Soihub: Center for Science of Information

Knowledge Thrust
The Center targets two broad fundamental areas of knowledge management, motivated by three transformative domains.

Information Science for Collaborative Computing and artificial intelligence-based Inference: In many applications, high-value data is distributed among parties that share some common goals and have some individual goals. There are important questions involving what data to share and who to share it with to accomplish desired tasks. These issues are particularly important in the face of limited resources such as time, power, and bandwidth, and other considerations such as privacy and security. We will explore fundamental problems in distributed AI inference and collaborative computing, and particularly the role of information in these tasks.

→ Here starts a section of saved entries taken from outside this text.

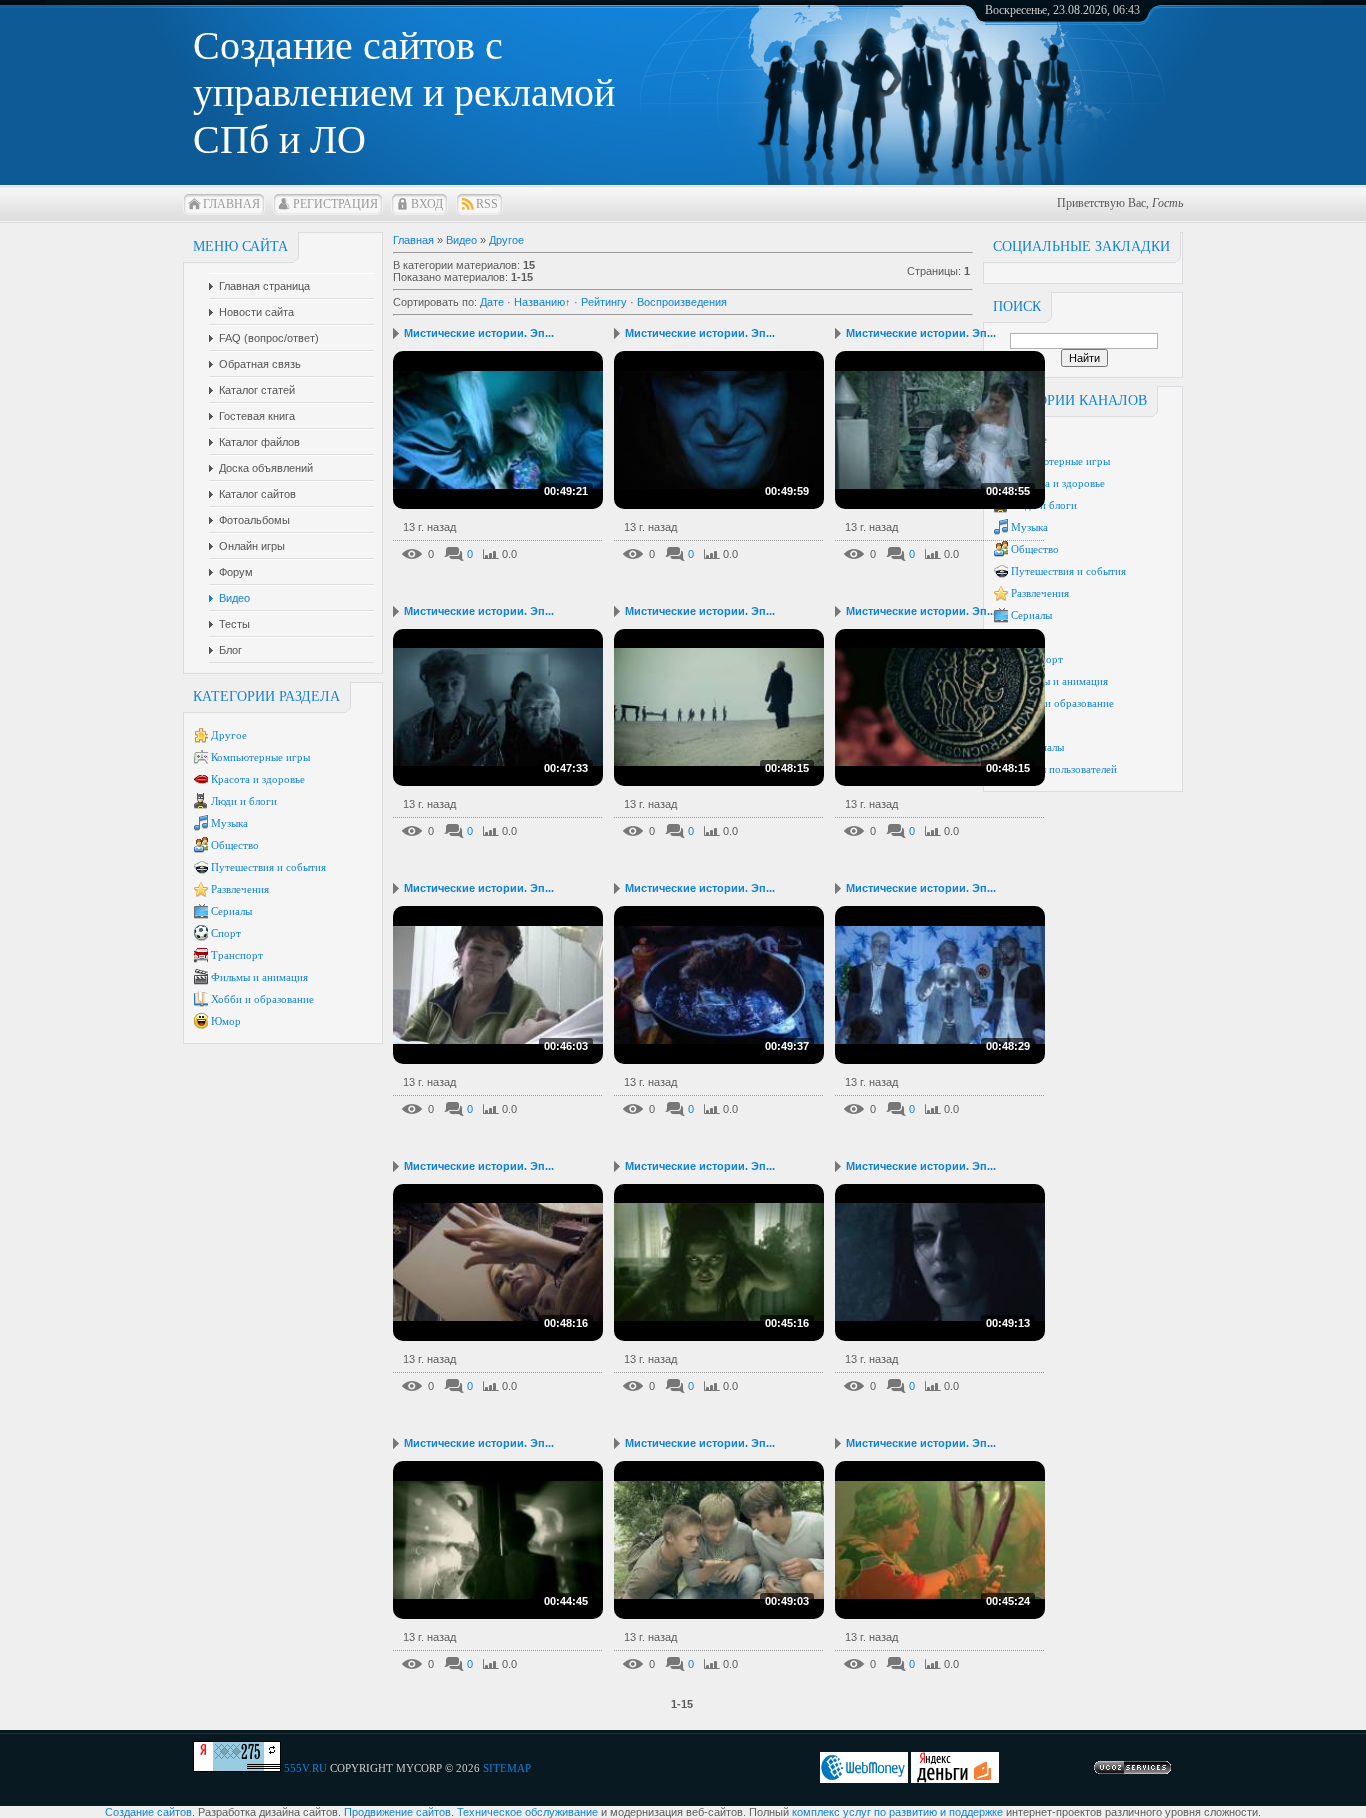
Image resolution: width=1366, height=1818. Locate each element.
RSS (487, 204)
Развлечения (240, 889)
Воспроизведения (682, 302)
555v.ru (305, 1768)
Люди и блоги (244, 801)
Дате (492, 302)
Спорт (226, 933)
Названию (539, 302)
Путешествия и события (268, 867)
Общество (235, 845)
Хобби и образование (262, 999)
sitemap (507, 1768)
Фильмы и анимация (259, 977)
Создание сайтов (148, 1812)
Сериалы (231, 911)
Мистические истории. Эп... (479, 333)
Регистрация (335, 204)
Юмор (226, 1021)
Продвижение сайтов (397, 1812)
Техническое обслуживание (527, 1812)
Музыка (229, 823)
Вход (427, 204)
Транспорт (237, 955)
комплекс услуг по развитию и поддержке (897, 1812)
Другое (229, 735)
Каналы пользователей (1064, 769)
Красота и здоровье (258, 779)
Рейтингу (604, 302)
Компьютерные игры (260, 757)
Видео (461, 240)
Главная (231, 204)
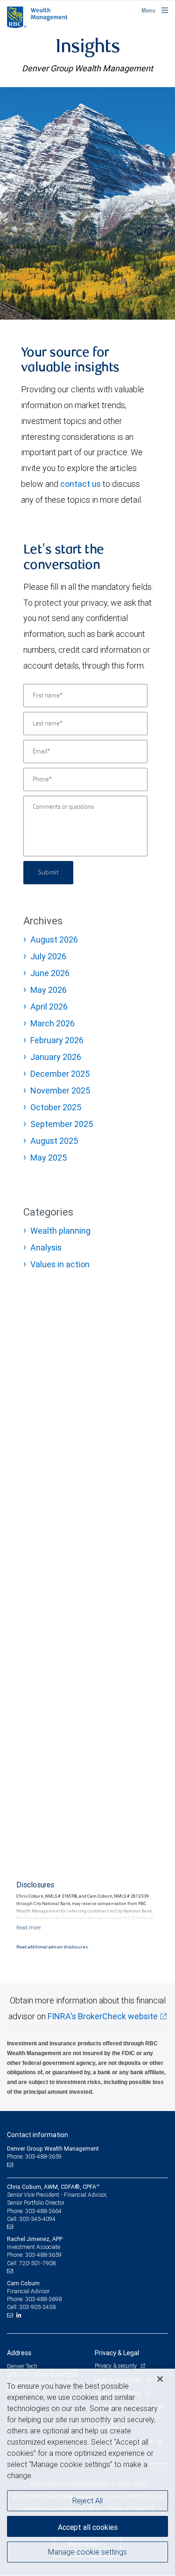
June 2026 (50, 973)
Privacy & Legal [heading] (117, 2353)
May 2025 (48, 1157)
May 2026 (48, 989)
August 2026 (54, 939)
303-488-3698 (43, 2299)
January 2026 (55, 1057)
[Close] (160, 2379)
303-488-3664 (43, 2211)
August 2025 (54, 1140)
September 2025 (61, 1124)
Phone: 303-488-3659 (34, 2156)
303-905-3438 (37, 2307)
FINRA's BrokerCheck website (103, 2016)
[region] (87, 2472)
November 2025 (60, 1090)
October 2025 (55, 1107)
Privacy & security (116, 2366)
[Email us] (11, 2164)
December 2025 (60, 1073)
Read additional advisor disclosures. (52, 1947)
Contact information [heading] (37, 2135)
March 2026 (52, 1023)
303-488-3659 (43, 2255)
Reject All (87, 2500)
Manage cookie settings (87, 2551)
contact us (80, 483)
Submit (48, 872)
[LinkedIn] (20, 2315)
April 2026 (49, 1006)
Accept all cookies (88, 2527)
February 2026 (57, 1040)
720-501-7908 (37, 2263)
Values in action (60, 1264)
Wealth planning (60, 1230)
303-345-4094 (37, 2219)
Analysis (46, 1247)
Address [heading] (19, 2353)
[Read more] (28, 1927)
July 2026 (48, 956)
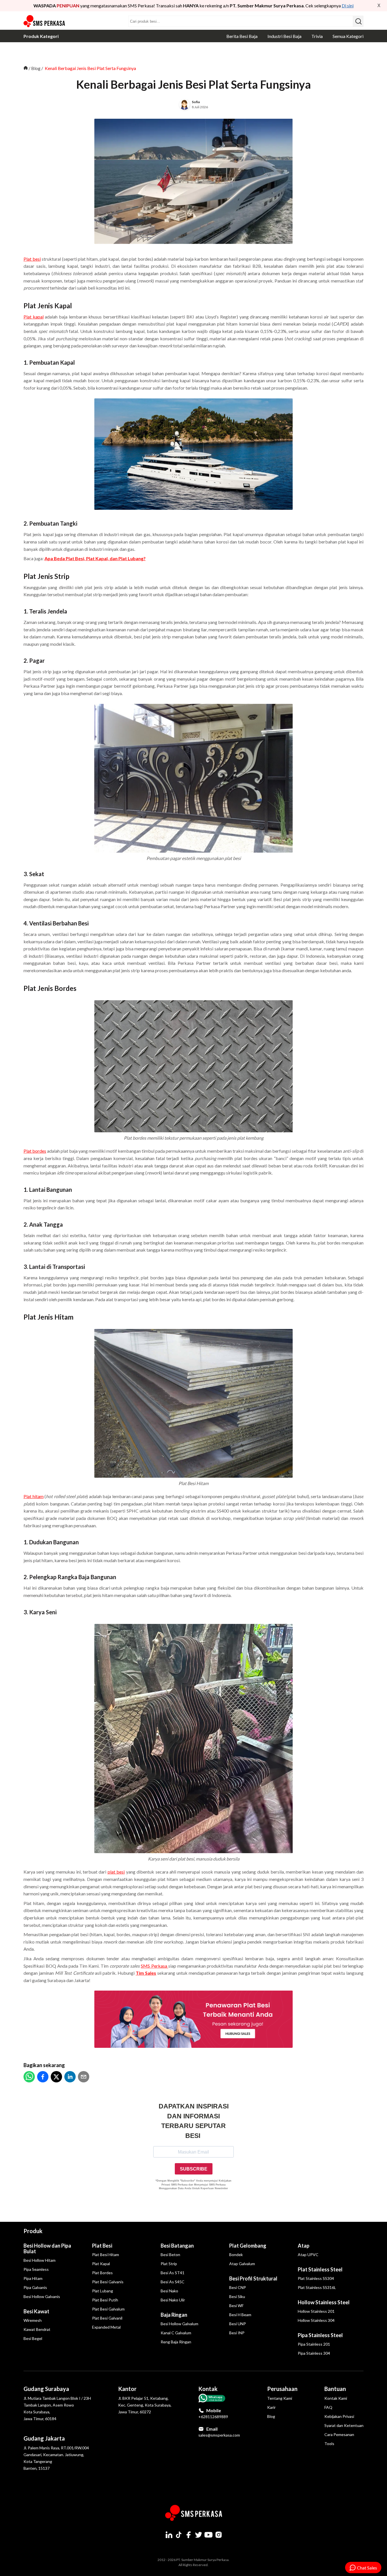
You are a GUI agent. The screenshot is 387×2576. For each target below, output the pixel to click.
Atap (303, 2245)
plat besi (116, 1871)
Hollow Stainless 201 (316, 2311)
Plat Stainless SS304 (316, 2278)
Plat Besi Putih (105, 2299)
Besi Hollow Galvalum (179, 2323)
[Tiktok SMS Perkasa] (179, 2534)
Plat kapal (34, 316)
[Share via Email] (83, 2077)
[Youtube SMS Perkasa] (208, 2534)
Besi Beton (170, 2254)
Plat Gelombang (247, 2245)
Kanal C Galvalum (176, 2332)
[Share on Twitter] (56, 2077)
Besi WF (236, 2305)
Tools (329, 2443)
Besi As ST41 (172, 2272)
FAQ (328, 2407)
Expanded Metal (106, 2327)
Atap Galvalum (242, 2263)
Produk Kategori (41, 36)
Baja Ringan (174, 2315)
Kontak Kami (335, 2398)
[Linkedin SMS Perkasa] (169, 2534)
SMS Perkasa (154, 1965)
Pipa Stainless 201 (314, 2344)
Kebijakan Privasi (339, 2416)
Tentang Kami (279, 2398)
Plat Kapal (101, 2263)
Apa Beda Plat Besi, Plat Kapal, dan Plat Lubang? (95, 558)
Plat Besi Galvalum (108, 2309)
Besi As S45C (172, 2281)
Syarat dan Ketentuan (343, 2425)
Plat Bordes (102, 2272)
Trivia (317, 36)
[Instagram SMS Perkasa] (218, 2534)
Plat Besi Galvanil (107, 2318)
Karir (271, 2407)
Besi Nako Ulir (173, 2299)
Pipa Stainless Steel (320, 2335)
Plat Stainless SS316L (317, 2287)
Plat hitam (34, 1496)
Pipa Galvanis (35, 2287)
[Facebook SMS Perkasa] (188, 2534)
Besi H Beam (240, 2314)
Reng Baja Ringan (176, 2341)
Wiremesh (33, 2320)
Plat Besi (102, 2245)
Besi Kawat (36, 2311)
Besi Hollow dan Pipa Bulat (47, 2248)
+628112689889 (213, 2416)
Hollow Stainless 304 (316, 2320)
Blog (36, 68)
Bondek (236, 2254)
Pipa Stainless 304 (314, 2353)
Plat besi (32, 259)
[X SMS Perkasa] (198, 2534)
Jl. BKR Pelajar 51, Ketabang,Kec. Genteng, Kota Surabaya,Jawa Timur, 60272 (144, 2405)
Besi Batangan (177, 2245)
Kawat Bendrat (37, 2329)
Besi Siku (237, 2296)
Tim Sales (146, 1973)
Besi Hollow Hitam (40, 2260)
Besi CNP (237, 2287)
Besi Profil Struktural (253, 2278)
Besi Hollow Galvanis (42, 2296)
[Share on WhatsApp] (29, 2077)
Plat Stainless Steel (320, 2269)
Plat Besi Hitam (105, 2254)
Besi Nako (169, 2290)
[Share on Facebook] (42, 2077)
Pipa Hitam (33, 2278)
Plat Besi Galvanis (108, 2281)
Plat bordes (35, 1151)
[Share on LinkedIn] (70, 2077)
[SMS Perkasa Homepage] (45, 21)
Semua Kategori (348, 36)
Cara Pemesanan (339, 2434)
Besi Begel (33, 2338)
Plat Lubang (102, 2290)
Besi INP (236, 2332)
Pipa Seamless (36, 2269)
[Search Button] (358, 21)
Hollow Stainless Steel (324, 2302)
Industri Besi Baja (284, 36)
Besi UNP (237, 2323)
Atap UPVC (308, 2254)
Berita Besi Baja (242, 36)
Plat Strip (169, 2263)
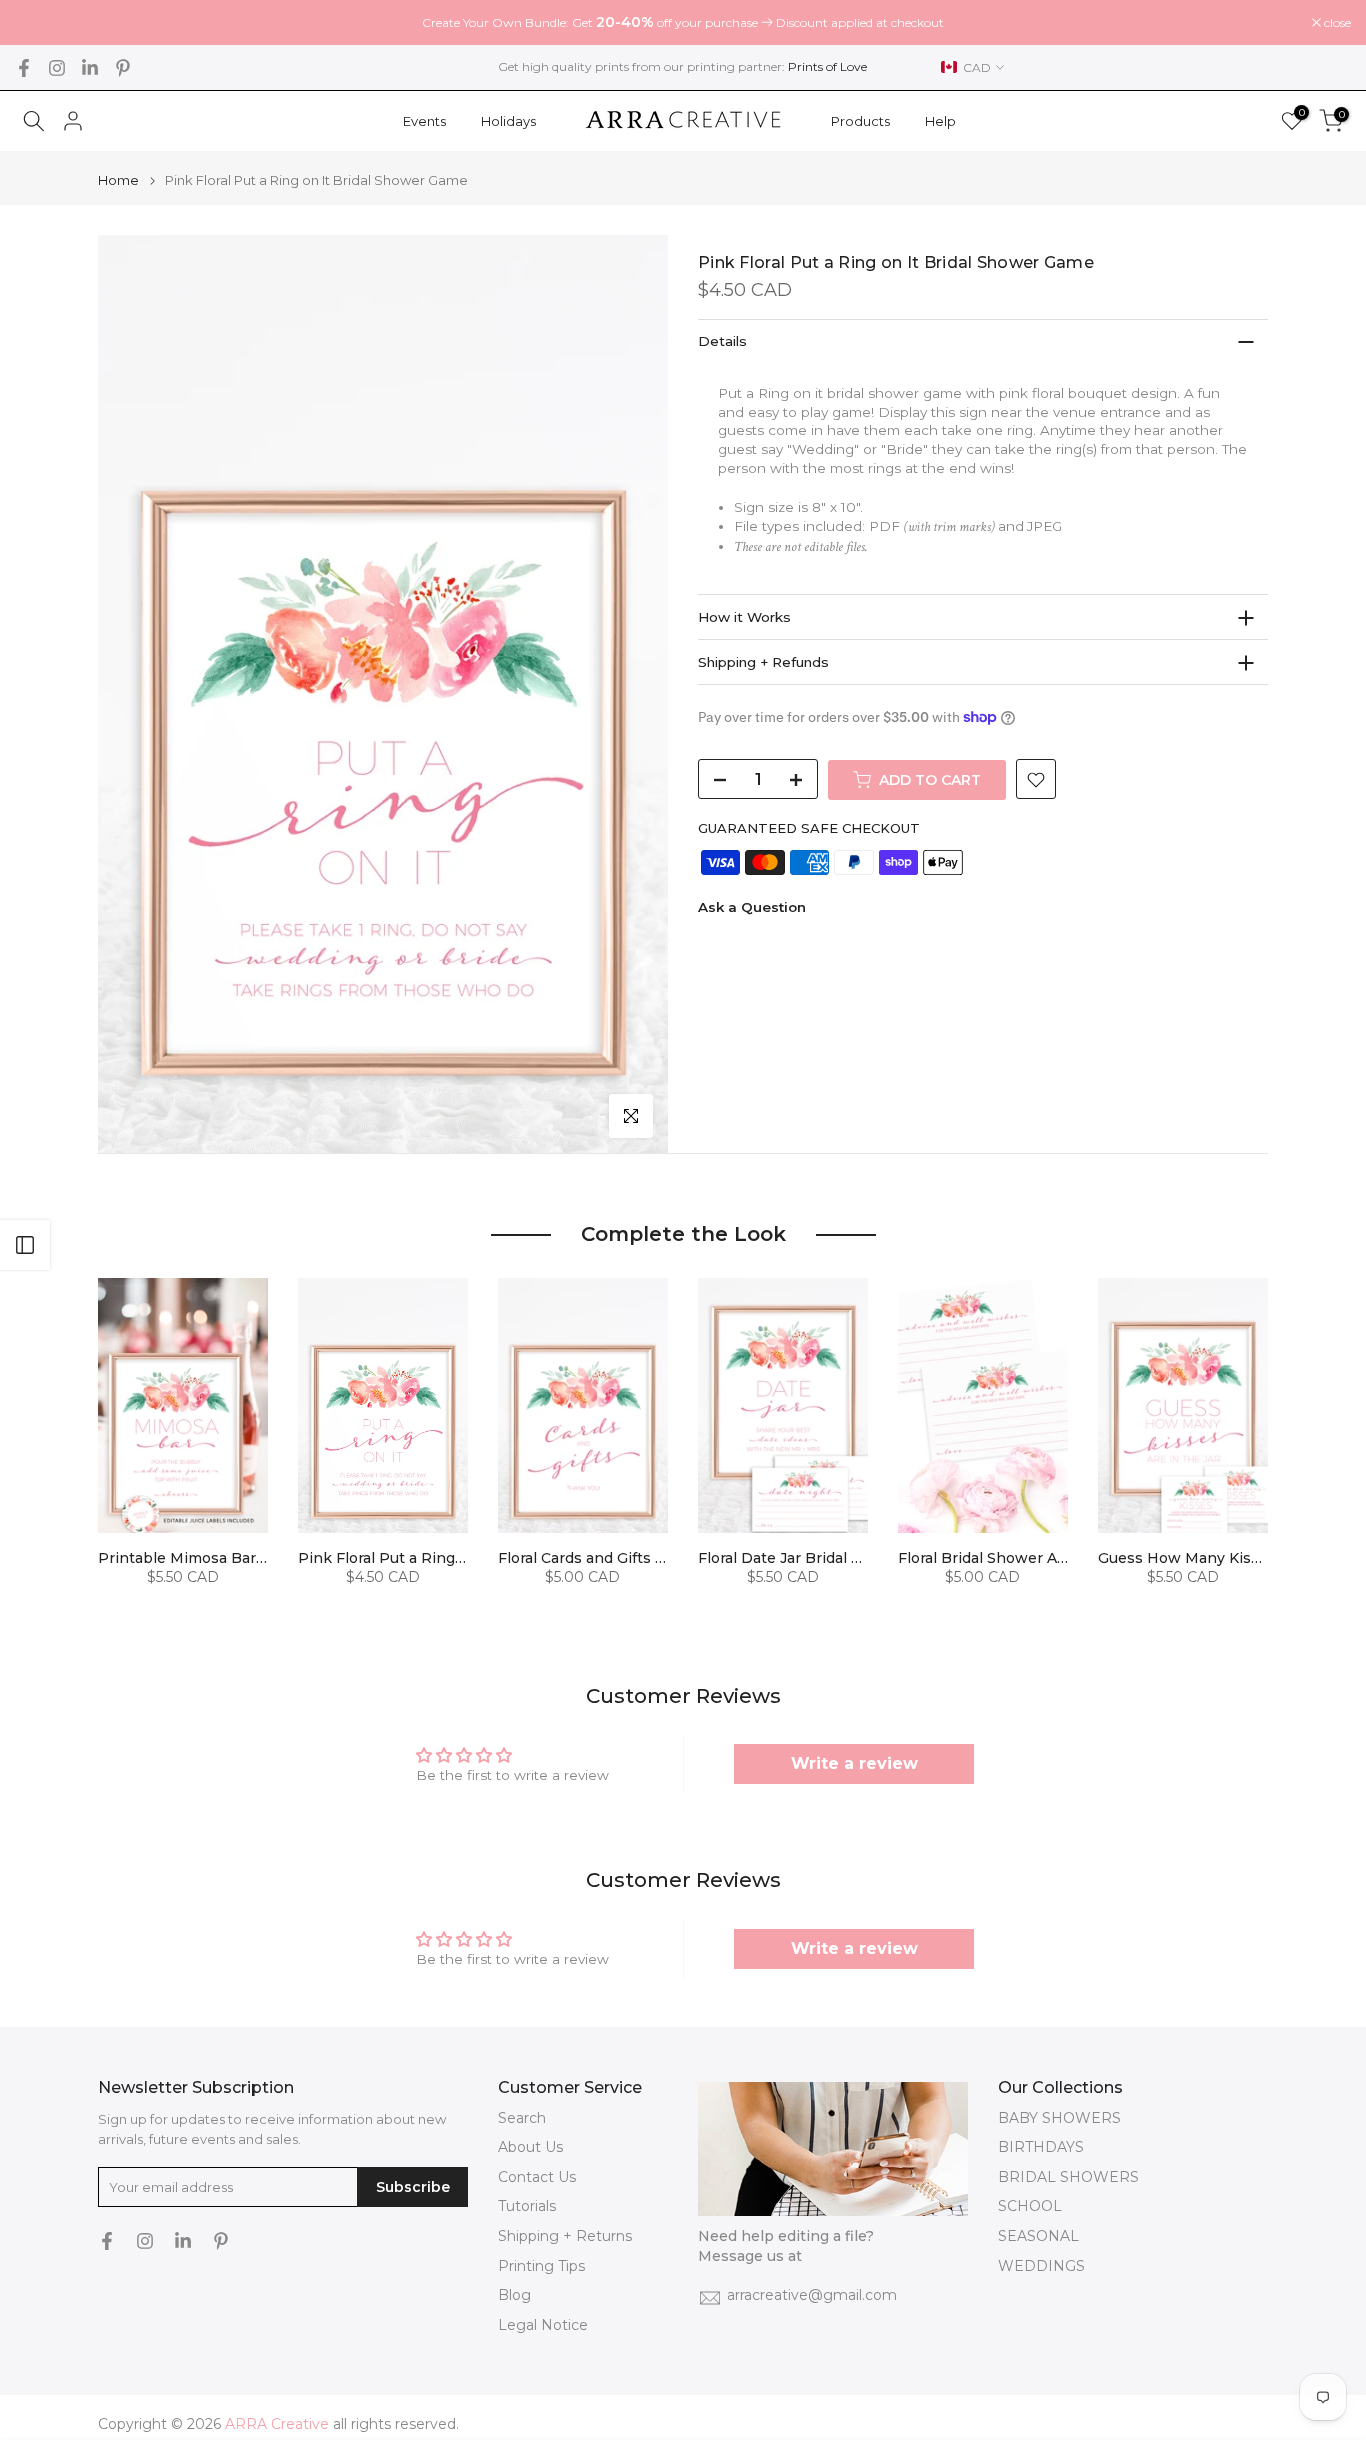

Often parties may be reluctant to share information, even though all would gain from collaboratively computing using everyone's data. The reluctance to share can be quite rational if the drawbacks of revealing one's private, proprietary information, and the loss of control against its further dissemination and misuse, can outweigh the benefits gained from sharing private information. Quantification of the information gained and the private information leaked, would enable rational cost-benefit analysis by potential collaboration participants. In the absence of this, risk aversion dominates, and many potential "win-win" collaborations may not take place. One major challenge in this endeavor is the impact of time - the time-value of information versus the time to compute it (e.g., a data disclosure may be harmless if computing the confidential information from the disclosed data takes long enough). A second major challenge is mitigation - perturbing the disclosed data to protect private and confidential information, without damaging its usefulness for the purpose of collaborative computing and inference. A third challenge is quantifying the mitigation afforded by secure multiparty computation protocols, which makes possible "computing with data without knowing it" yet must inherently leak the information that can be inferred from knowing one's own inputs and the computed outputs.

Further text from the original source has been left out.